長谷川時雨女史が「かなくそぶとり」と結婚させられ、釜石に移り住んだのは明治30年。大海嘯の翌年であった。この小説からは自身の精神状況と、大海嘯に続く洪水被災後の地域の精神状況が、重ねて読める。
図は福島県のある町で「おやしき」と呼ばれていたお宅の遠景。本書に描かれた「大盡樣」にも似た、幕藩時代の藏役人の邸宅。
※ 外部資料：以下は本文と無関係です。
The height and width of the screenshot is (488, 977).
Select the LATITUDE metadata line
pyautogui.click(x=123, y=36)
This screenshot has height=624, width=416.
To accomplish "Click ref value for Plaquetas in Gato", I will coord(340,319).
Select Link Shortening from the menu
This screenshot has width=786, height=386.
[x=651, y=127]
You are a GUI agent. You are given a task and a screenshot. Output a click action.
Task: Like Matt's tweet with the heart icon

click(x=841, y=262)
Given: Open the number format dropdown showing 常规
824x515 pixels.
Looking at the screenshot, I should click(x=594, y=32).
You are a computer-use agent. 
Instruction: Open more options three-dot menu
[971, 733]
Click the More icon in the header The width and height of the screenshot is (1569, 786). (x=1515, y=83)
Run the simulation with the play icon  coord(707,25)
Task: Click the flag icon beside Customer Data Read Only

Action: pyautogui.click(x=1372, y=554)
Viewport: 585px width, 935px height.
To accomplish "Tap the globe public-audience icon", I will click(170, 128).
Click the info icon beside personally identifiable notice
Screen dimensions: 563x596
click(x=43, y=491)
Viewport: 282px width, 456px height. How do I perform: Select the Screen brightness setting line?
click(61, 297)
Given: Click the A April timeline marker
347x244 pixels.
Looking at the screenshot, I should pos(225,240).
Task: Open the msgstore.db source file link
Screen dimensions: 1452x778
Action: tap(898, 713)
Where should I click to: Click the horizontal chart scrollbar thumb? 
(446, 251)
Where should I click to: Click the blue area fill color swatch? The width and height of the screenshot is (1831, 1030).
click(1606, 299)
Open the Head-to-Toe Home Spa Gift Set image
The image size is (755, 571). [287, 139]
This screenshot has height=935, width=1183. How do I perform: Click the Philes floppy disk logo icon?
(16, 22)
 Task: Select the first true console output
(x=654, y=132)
それまで地域社会環境に対する責任を自認し、それなりの待遇を与えられていた人々は、御一新の地券発行で、丸裸にされて「自活」しなければならなくなってしまった。
周囲は等級の出ない「汐入田」の「泥田」で、元はと言えば伊達藩が波打際に作った浜街道維持の為に、無理矢理街道筋に百姓を貼付けた様にも見受けられる。
「お屋敷」のご子息は隣接市で診療所を開業されていたが、お屋敷に残された御母堂の救助に向かって、共に津波に流されてしまったとのこと。
by dehoudai
| 2013-03-29 12:50
| まちづくり
|
Comments(0)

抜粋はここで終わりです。